Illness forces me to miss much of the Cape Wine Show but every cloud has a silver lining and used this bonus time to visit some of the glorious local sights, something you rarely have the opportunity to do on these trips normally
My best-laid plans – to enjoy the full three days of the Cape's International Wine Show – were foiled when I retired hurt on day one, not to return. It's no fun being unwell when you are away from home but on this occasion it was incredibly frustrating to miss so much of what many commentators say is now the best trade wine show in the world. It is focused on the wines of the Cape (with only the odd interloper appearing for specific reasons), well laid out, busy… and fun!
The former Zoo Biscuits, now Zoo Cru, an informal group of like-minded individuals including New Wave luminaries such as Chris Alheit, John Seccombe and Duncan Savage, had a 1970s theme on their stand (including specially grown mullets, at least for the men) and sported a lot of animal print clothing (check social media around the event if you'd like to witness Duncan in some pretty wild leggings!).
The Zoo Cru enjoying the Cape Wine Show
The Swartland boys and girls showed their more mature side (were they scout uniforms?), and a new group of newer talent, calling themselves The Whole Bunch and including Lukas van Loggerenberg and Gavin Bruwer Slabbert of B-Vintners, were proudly sporting team t-shirts made especially for the event.
The great and the good of the South African wine industry were in attendance, with no sign of a suit, or the sunglasses and aftershave that is still par for the course at major shows in Europe! They were just there to pour great wine and to raise the profile of South Africa, a dynamic and vibrant wine producer that now well and truly vies with the best of them.
There were two bonuses to the frustrations of having to take a few days off during this trip, and they were a visit to Cape Town's National Botanical Garden, Kirstenbosch, which I have always wanted to do, and a stroll around a cool but sunny Stellenbosch.
Kirstenbosch lies on the lower slopes of Table Mountain (indeed you can 'walk the mountain' from there, though guides are recommended). One of ten gardens run by the South African National Biodiversity Institute, it covers an incredible 528 hectares, much of it wild, and boasts thousands of indigenous species including many that are rare and endangered. The last private owner was Cecil John Rhodes who bought it in order to protect these eastern slopes from development and bestowed it to the nation when he died in 1902. The first director after it became a botanical garden in 1913 was Professor Harold Pearson, a Cambridge botany graduate and many of the species he collected and planted still survive today.
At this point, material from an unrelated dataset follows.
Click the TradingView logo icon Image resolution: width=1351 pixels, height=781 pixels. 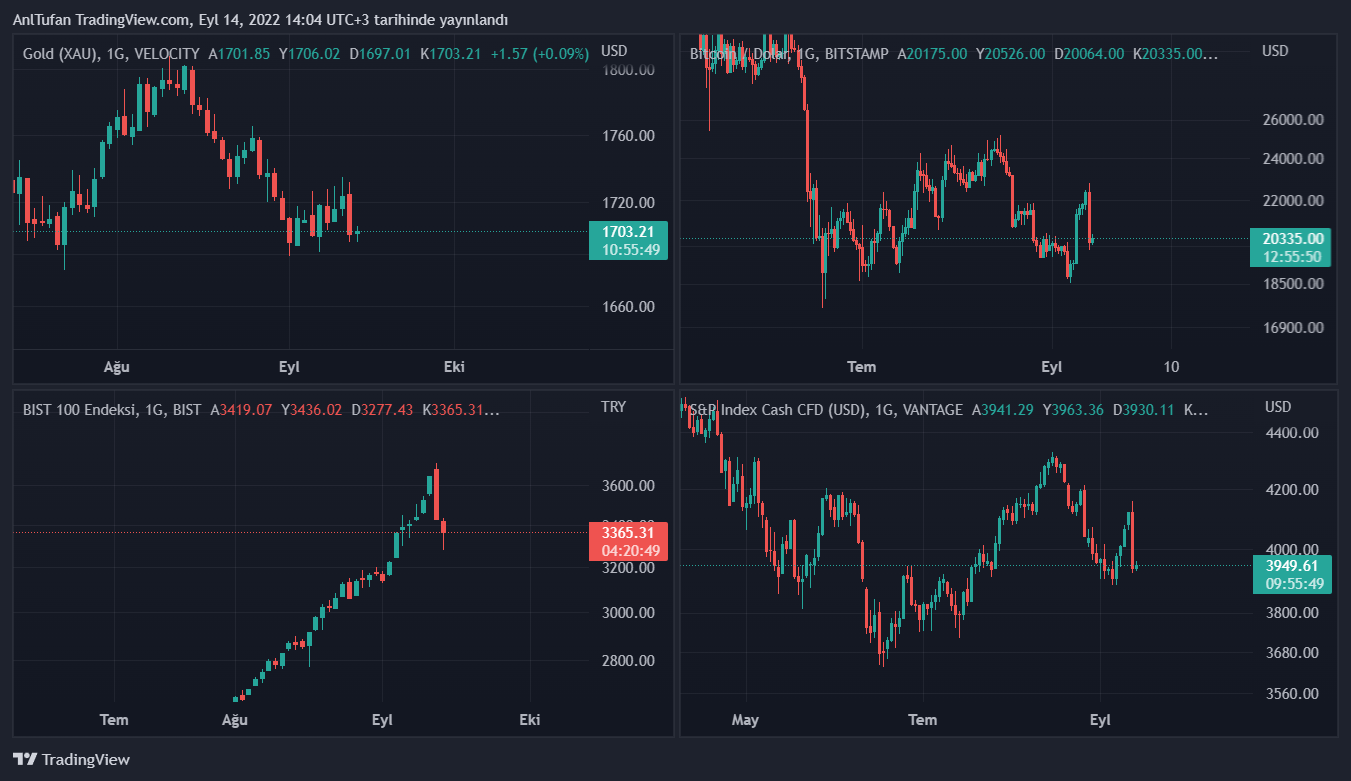point(25,759)

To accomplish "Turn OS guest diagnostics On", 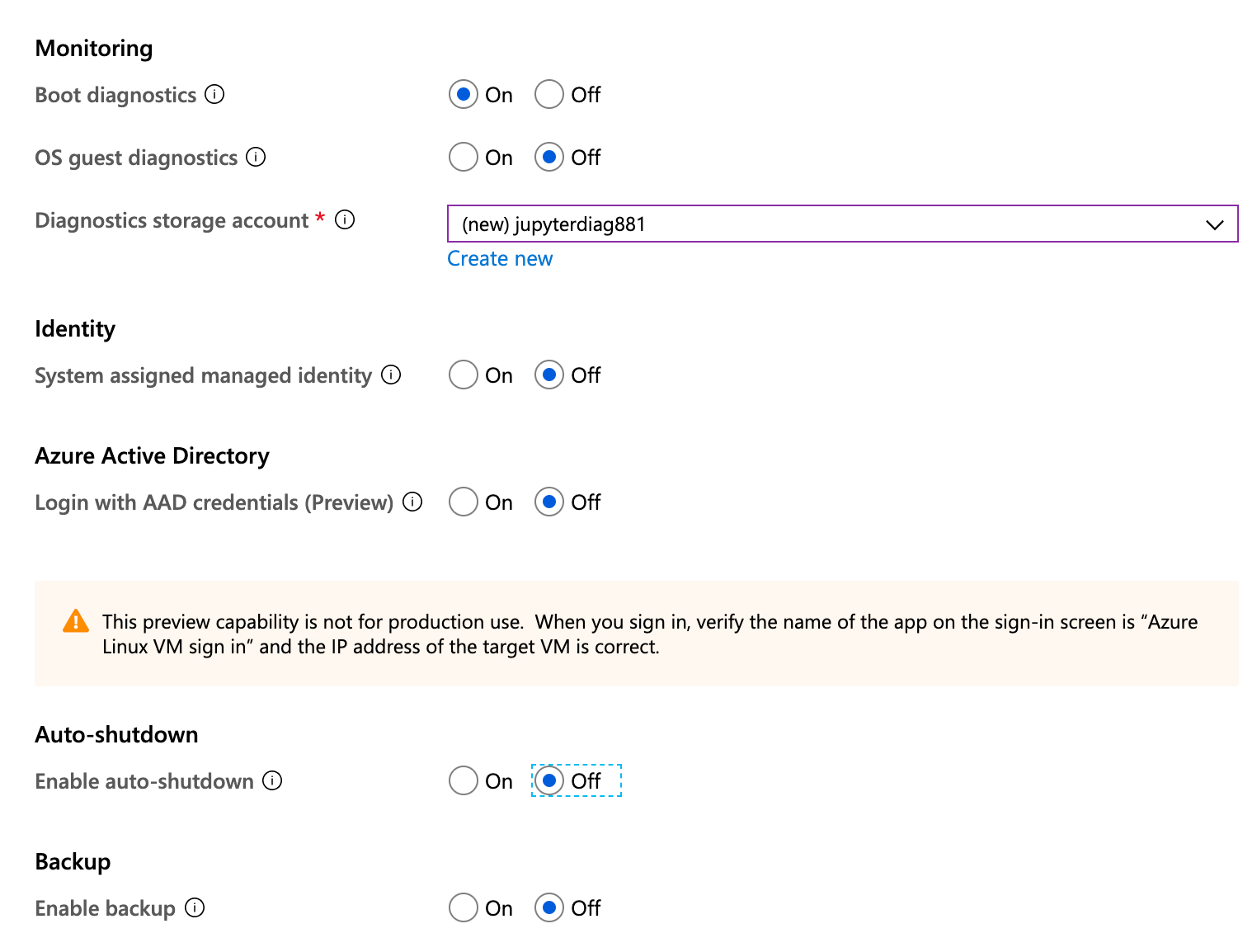I will [x=464, y=157].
Not only is this a spectacular site but it was a wonderful, relaxed place to visit. No 'keep-off-the-grass' signs here – in fact there were people picnicking and playing games all over the park – it is thoughtfully laid out but not at all regimented. There are themed areas, from the Fynbos Garden to a Fragrance Garden and topical Water-wise Garden, but all simply, informally done. The beautiful bird life was an added bonus, and it proved easy to get to on the CitySightseeing Mini Peninsula Tour bus, one of several hop-on, hop-off routes around the city. Love plants? Then you should go. I shall certainly go back!
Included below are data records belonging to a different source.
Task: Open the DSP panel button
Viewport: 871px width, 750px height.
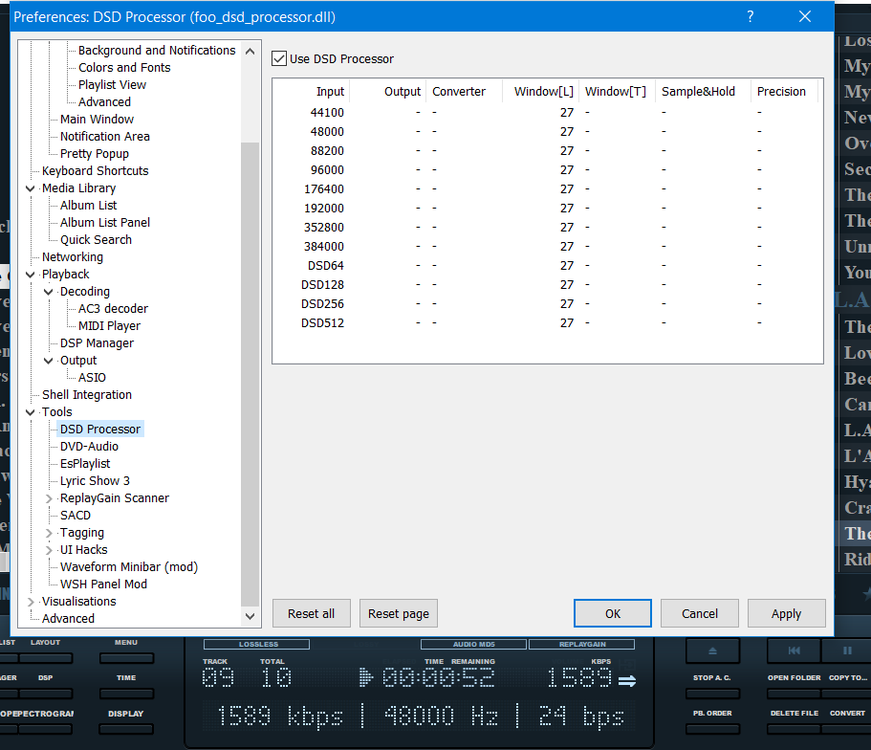Action: pos(45,692)
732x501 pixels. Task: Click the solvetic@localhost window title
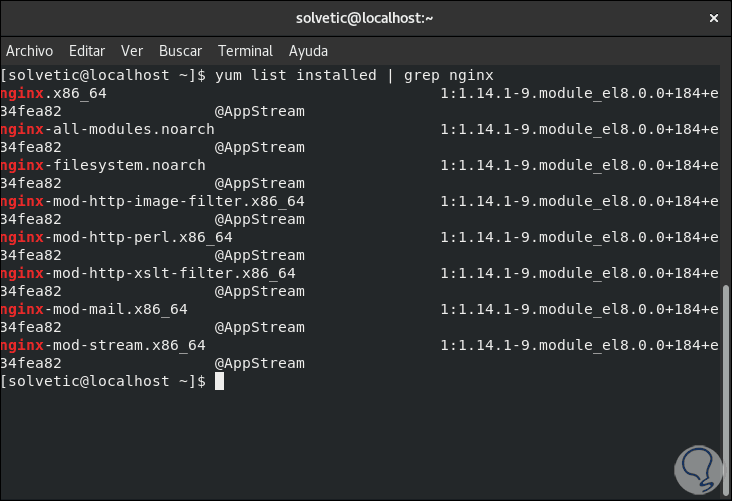365,18
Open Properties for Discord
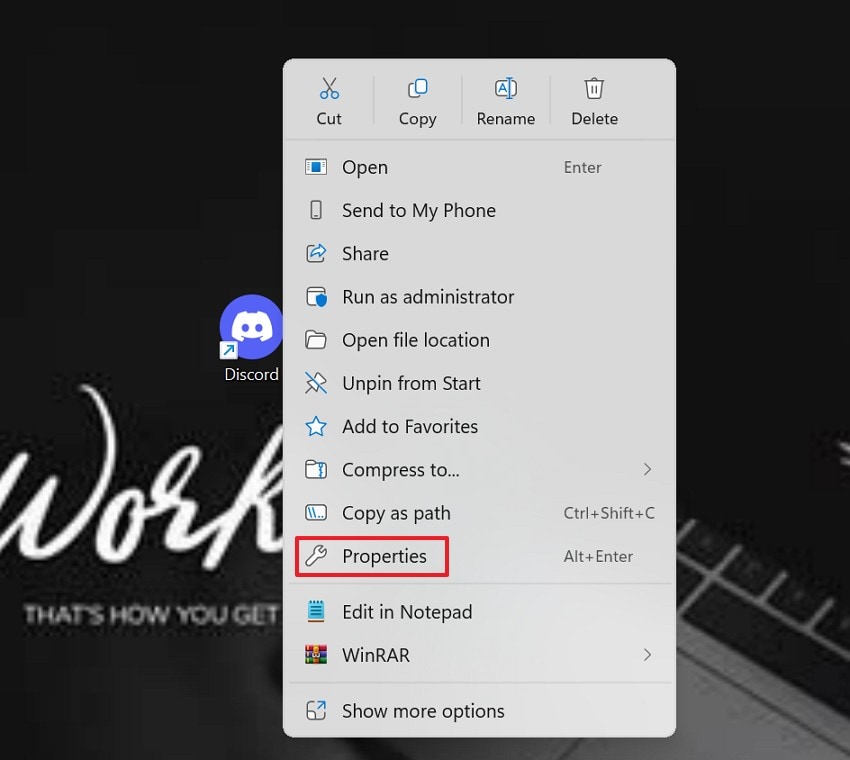Screen dimensions: 850x760 [384, 556]
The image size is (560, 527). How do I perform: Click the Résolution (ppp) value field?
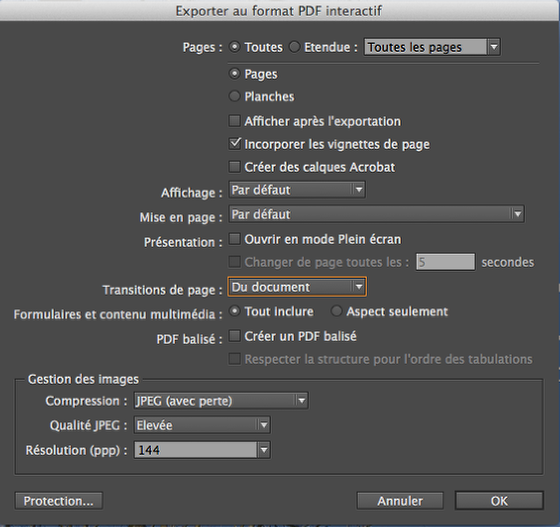click(x=195, y=450)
In Stellenbosch, where I have never ventured on foot beyond its buzzing centre, I stumbled across the student district, and envied the young people attending this, the oldest University in South Africa, dating back to the 17th century, with its all-inclusive message of 'Forward Together'. Striking old buildings, long boulevards, the fantastic backdrop of Stellenbosch Mountain, and, of course, surrounded by some of the Cape's finest vineyards and producers. What a wonderful place this must be to be a student.
Until that day and spotting signs around Stellenbosch, I was unaware of the Franschhoek Uncorked weekend, where wineries host all manner of events around the valley. If you are in the Cape in September, do keep it in mind for the (beautiful and culinary highlight) Franschhoek part of your itinerary.
And to finish…two days of Cape celebration
By the time you read this it will be too late for you to join in this year's celebrations, but please make a diary note for September next year!
Monday 24th September 2018 – Heritage Day & Braai Day – an early spring- (in the Cape, that is) raised glass of Cape wine in honour of the Cape's Heritage Day, and what better way to do so than with the ubiquitous braai (BBQ). Whatever your barbecue preferences, remember to pair it with a glass or two of South African wine!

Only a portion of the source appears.